• Task:
Return every line of the data that contains the string "agent".

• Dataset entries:

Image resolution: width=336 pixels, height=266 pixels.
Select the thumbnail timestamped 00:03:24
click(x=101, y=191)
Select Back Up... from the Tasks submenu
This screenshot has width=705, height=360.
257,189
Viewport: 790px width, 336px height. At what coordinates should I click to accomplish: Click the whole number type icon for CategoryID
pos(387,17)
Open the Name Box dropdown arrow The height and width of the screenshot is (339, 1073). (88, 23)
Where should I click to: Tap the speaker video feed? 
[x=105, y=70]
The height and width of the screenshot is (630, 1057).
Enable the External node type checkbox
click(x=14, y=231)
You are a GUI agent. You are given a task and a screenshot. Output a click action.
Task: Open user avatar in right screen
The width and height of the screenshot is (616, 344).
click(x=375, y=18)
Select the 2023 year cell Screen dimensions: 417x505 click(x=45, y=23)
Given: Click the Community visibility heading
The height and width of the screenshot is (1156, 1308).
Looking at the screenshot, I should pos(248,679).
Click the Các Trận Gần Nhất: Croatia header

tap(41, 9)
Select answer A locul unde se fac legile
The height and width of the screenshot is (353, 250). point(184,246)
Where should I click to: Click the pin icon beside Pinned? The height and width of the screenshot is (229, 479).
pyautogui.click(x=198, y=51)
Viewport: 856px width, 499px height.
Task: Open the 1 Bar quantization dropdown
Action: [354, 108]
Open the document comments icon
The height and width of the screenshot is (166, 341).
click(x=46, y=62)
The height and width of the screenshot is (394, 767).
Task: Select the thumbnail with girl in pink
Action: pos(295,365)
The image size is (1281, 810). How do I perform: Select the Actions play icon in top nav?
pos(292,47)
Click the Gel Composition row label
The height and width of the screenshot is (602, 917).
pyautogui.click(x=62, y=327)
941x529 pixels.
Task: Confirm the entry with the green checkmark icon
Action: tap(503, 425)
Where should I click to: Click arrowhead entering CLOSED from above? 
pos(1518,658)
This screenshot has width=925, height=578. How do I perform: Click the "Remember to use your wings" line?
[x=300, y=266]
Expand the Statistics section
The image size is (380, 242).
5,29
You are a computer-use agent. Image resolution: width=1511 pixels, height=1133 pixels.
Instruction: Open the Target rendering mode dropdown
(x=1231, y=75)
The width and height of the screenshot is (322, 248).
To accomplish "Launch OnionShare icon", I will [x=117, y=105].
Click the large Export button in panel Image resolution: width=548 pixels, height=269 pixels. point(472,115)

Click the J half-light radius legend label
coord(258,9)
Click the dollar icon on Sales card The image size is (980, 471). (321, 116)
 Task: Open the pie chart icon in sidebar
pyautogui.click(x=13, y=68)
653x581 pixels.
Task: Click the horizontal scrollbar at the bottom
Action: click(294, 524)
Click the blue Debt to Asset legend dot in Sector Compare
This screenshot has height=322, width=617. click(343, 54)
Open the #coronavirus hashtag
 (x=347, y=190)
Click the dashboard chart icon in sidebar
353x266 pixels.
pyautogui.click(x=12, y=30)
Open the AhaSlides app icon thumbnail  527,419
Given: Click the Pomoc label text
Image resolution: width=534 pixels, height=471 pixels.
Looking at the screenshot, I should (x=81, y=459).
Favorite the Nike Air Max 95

• Response to this task:
You are a GUI agent. You are given a task and a screenshot. Output a click action.
You are a computer-use agent. Image resolution: width=1511 pixels, height=1133 pixels.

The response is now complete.